Activity: Working from the entries that follow, transcribe exactly and only the lines from the one with "Open the オプションの設定 step label" through the last, pictures excluded.

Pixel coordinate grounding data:
--- START ---

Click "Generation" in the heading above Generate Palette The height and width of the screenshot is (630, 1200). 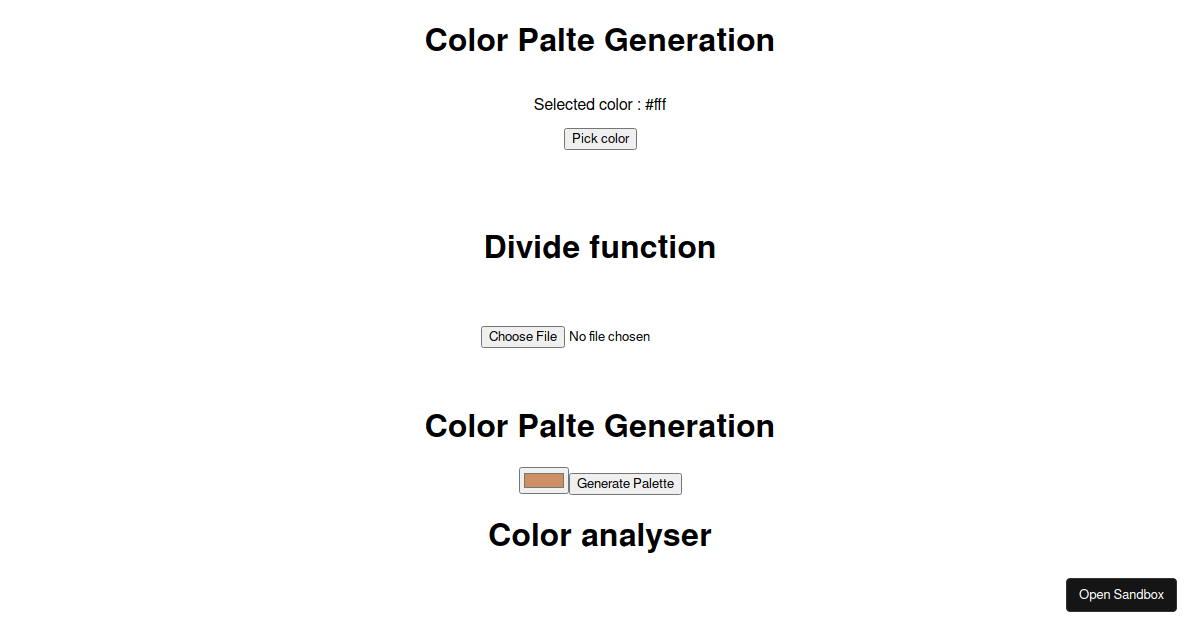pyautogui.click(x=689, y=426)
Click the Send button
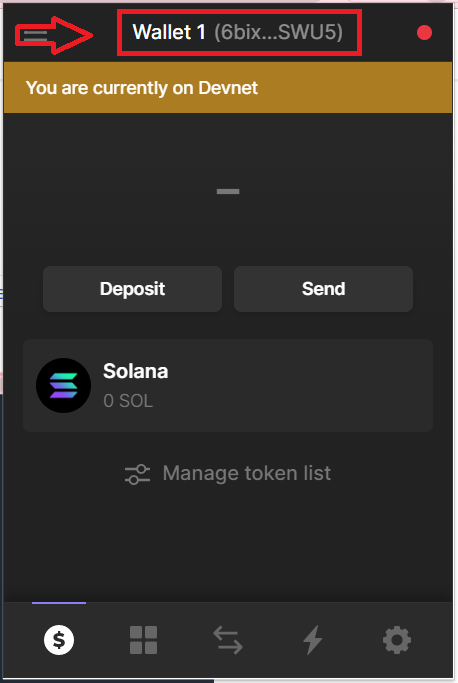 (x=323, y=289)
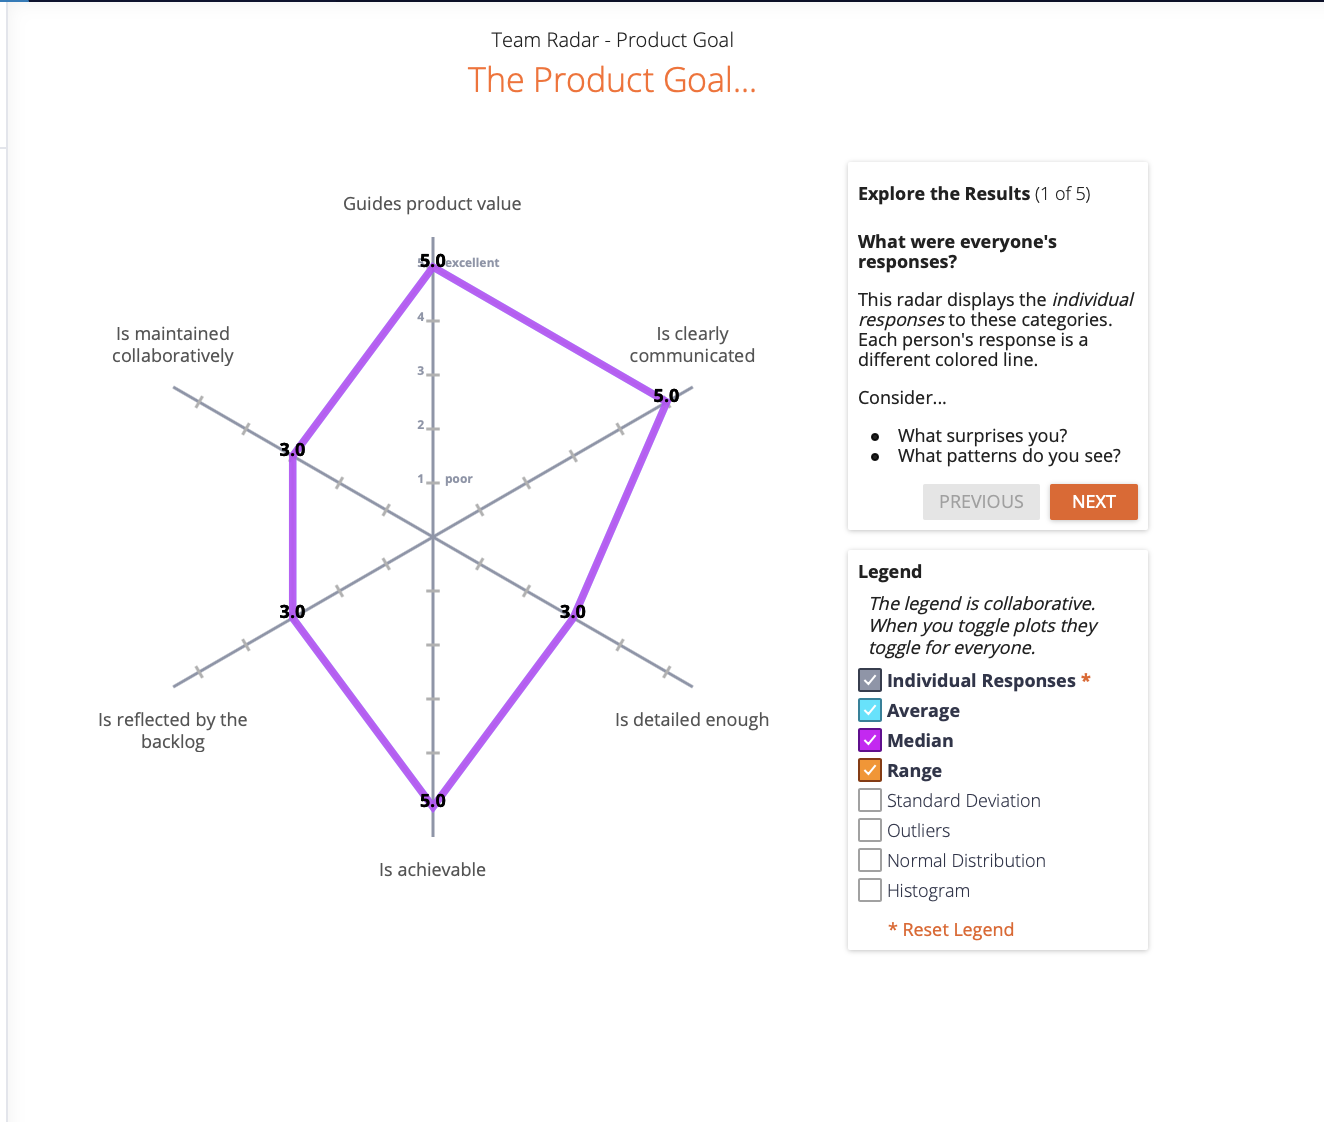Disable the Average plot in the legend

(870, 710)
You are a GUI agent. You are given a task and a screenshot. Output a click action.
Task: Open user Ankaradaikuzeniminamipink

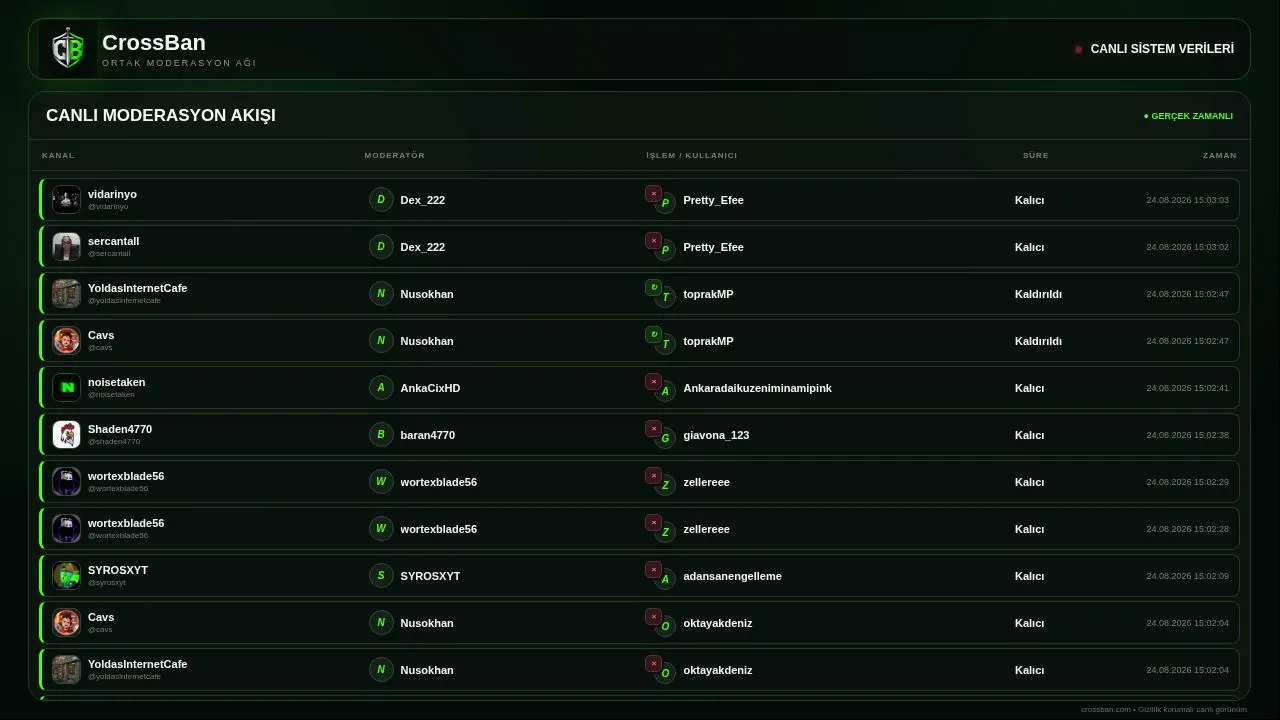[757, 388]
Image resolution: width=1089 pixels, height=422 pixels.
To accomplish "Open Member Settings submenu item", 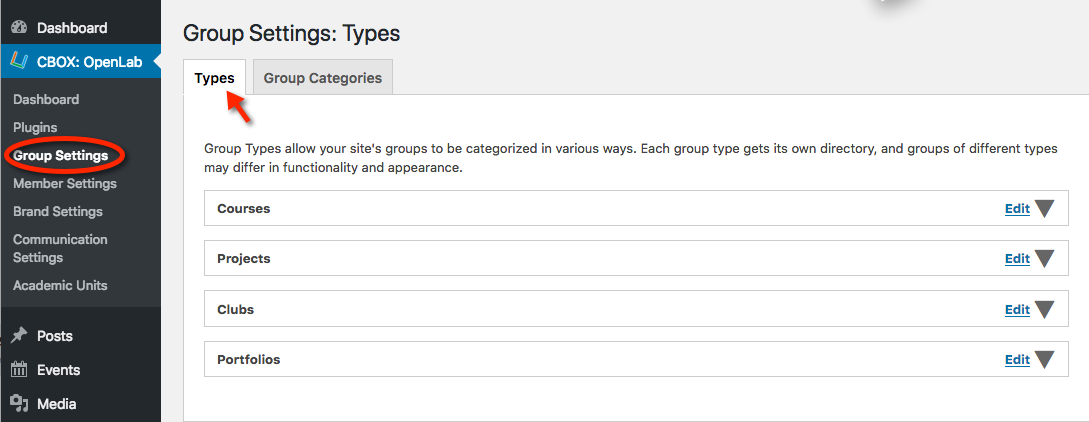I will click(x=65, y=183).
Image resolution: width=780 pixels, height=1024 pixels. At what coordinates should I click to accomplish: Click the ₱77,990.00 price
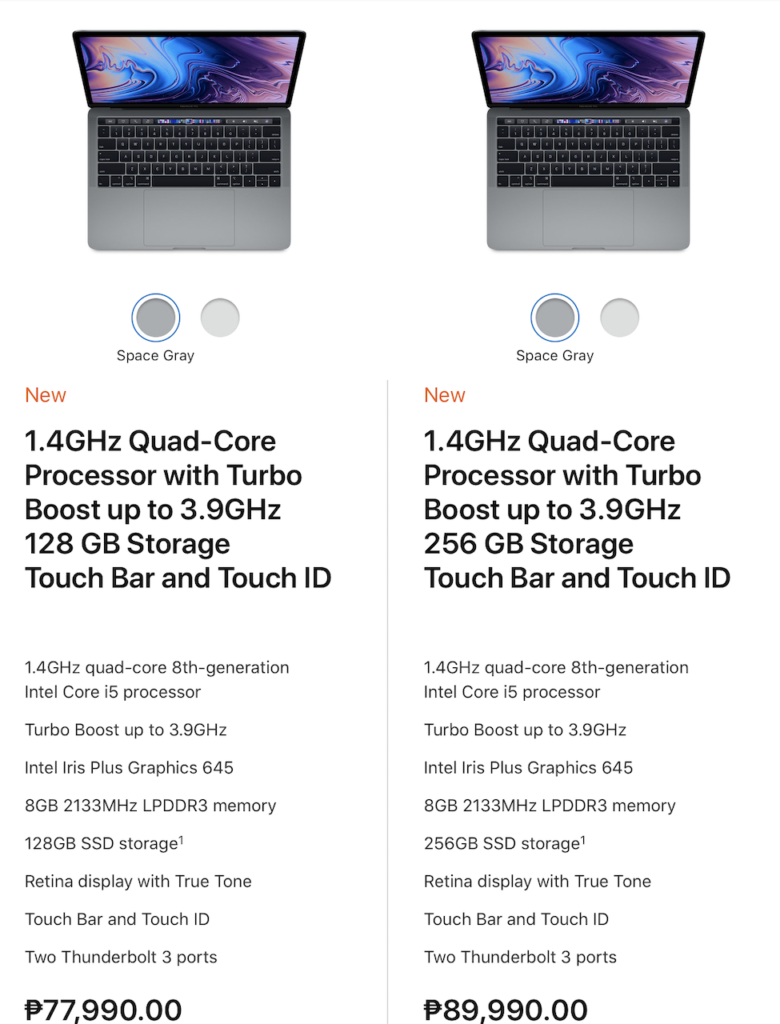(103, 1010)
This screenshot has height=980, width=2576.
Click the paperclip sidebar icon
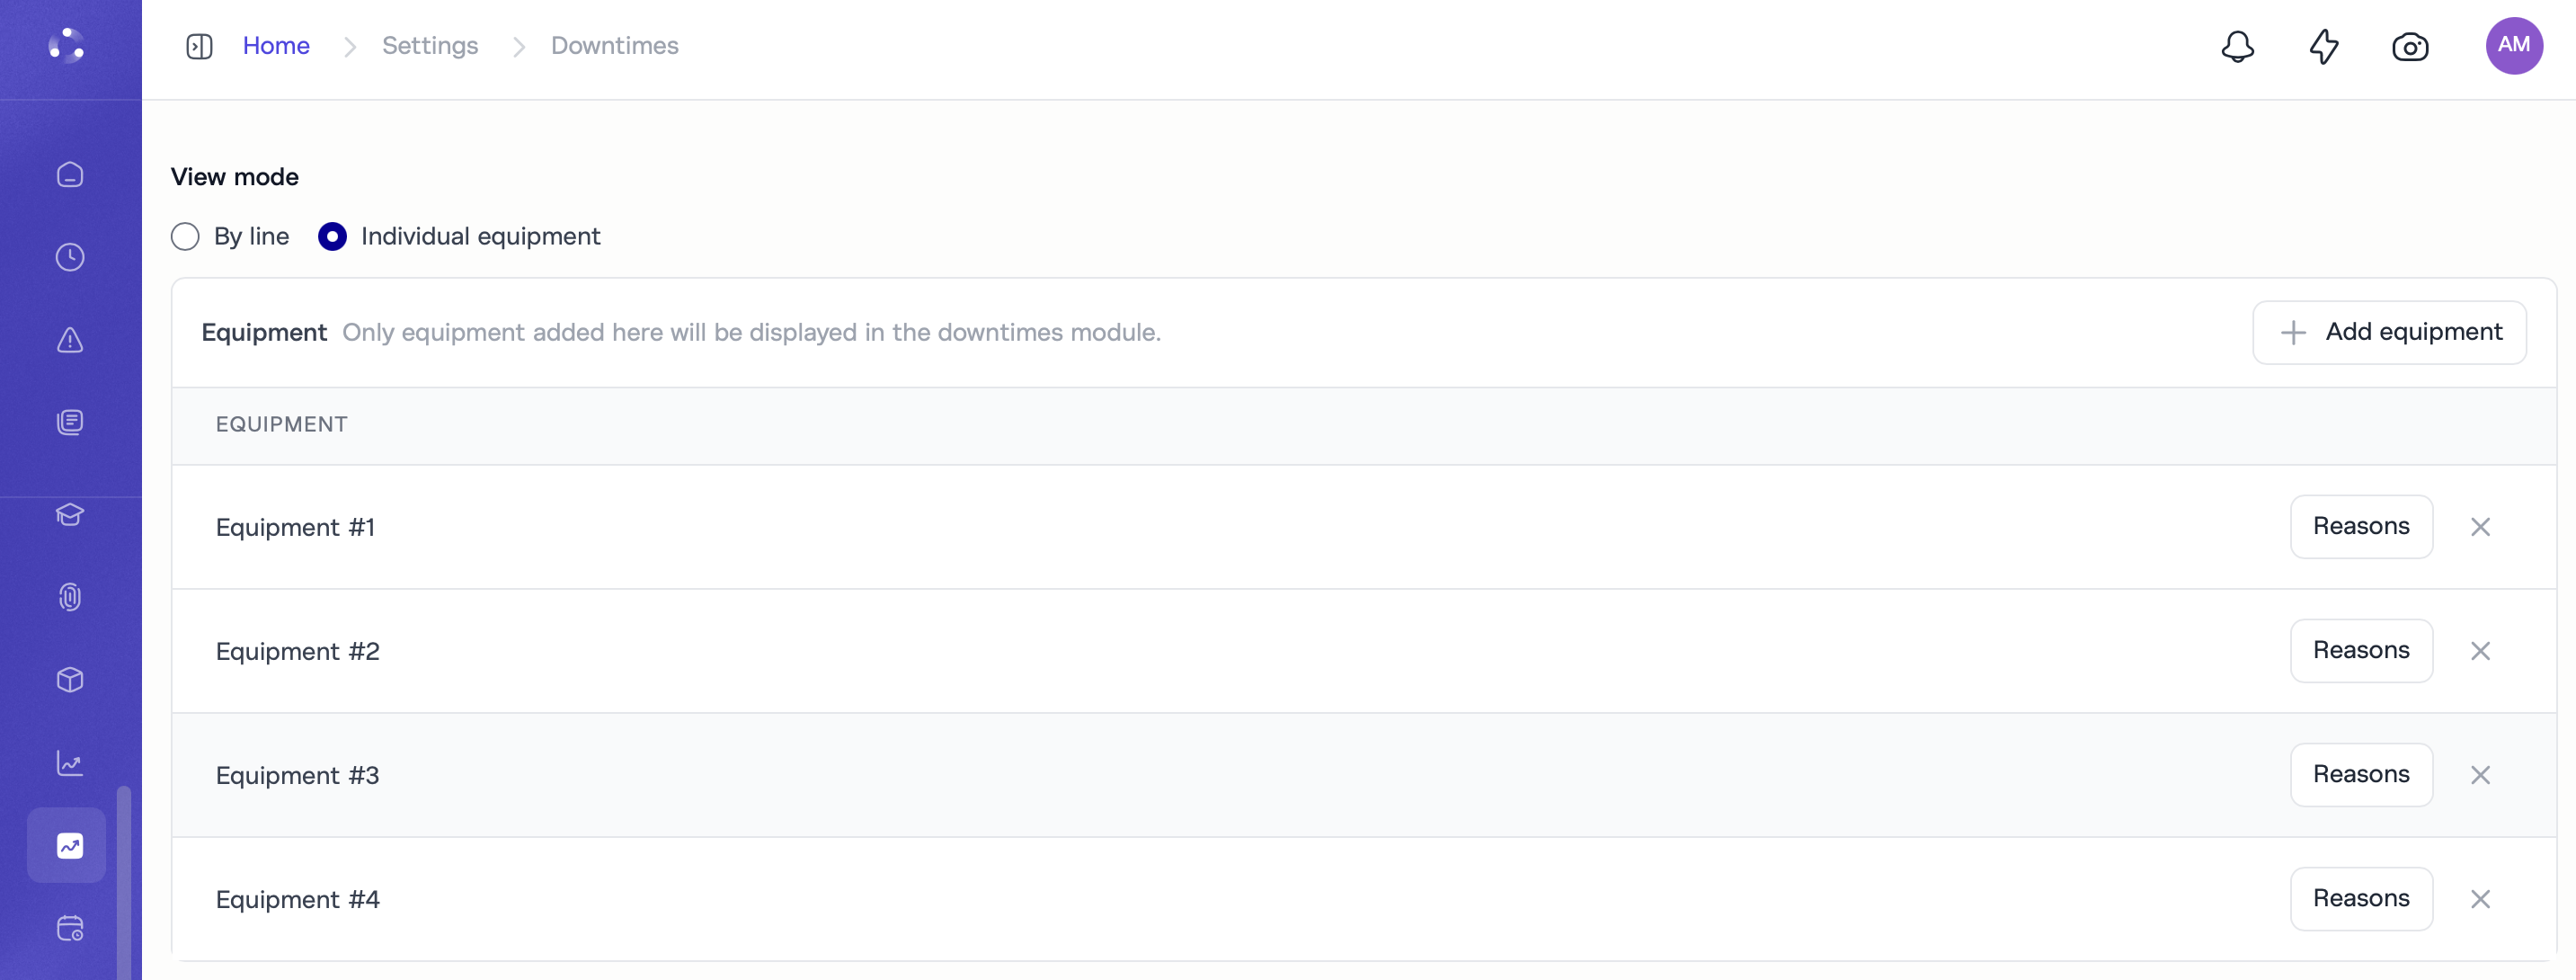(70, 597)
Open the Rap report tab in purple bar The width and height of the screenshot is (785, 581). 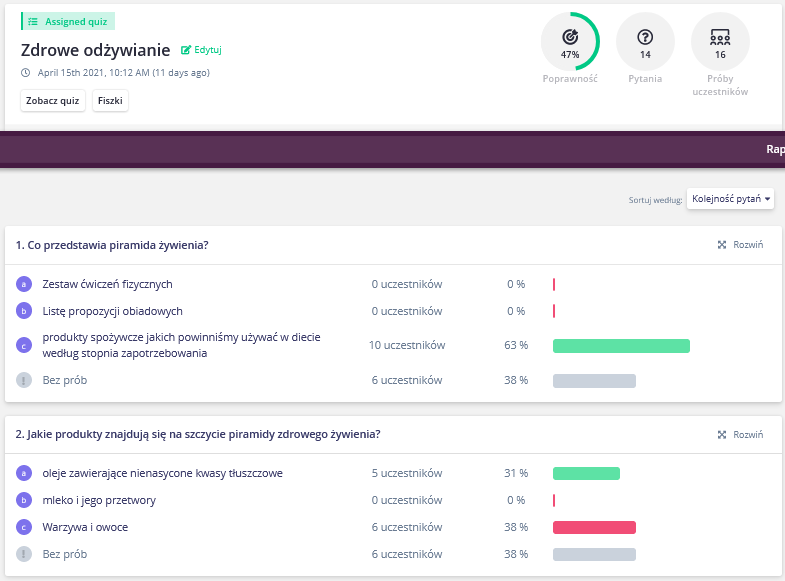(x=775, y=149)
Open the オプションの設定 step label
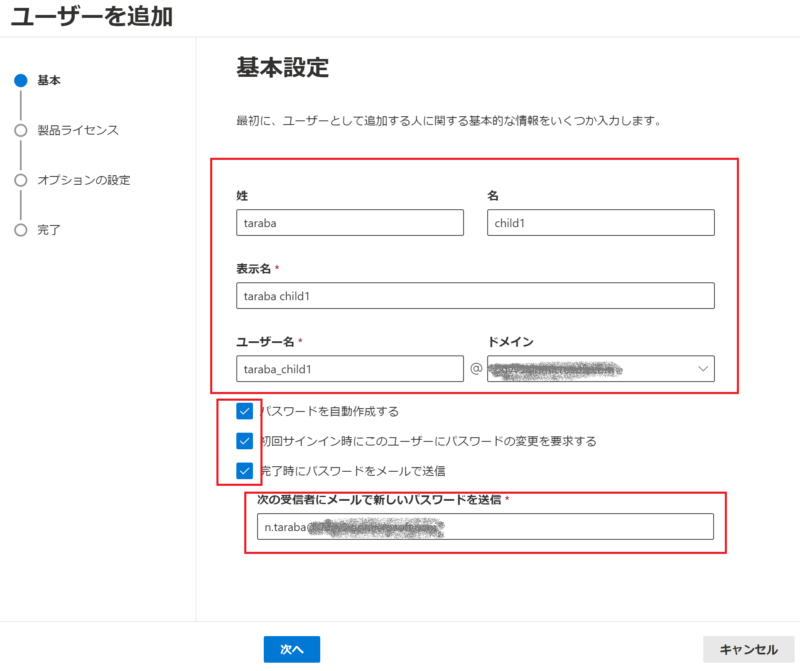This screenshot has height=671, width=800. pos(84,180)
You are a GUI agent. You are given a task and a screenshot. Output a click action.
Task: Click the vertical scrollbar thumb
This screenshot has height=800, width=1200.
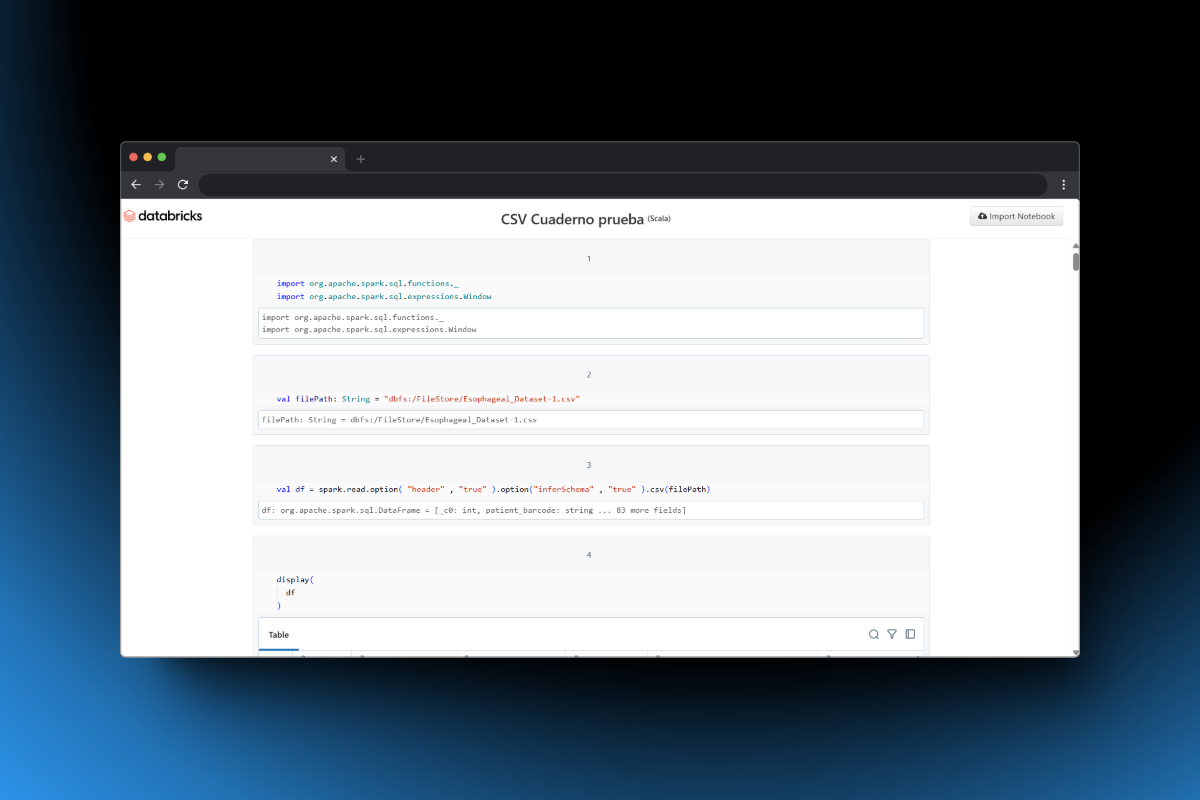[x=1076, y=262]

--- END ---

Reply to the exercise:
Open the オプションの設定 step label
This screenshot has height=671, width=800. pos(84,180)
You are a GUI agent. You are given a task and a screenshot. Output a click action.
Task: Click the vertical scrollbar thumb
This screenshot has height=800, width=1200.
[x=1076, y=262]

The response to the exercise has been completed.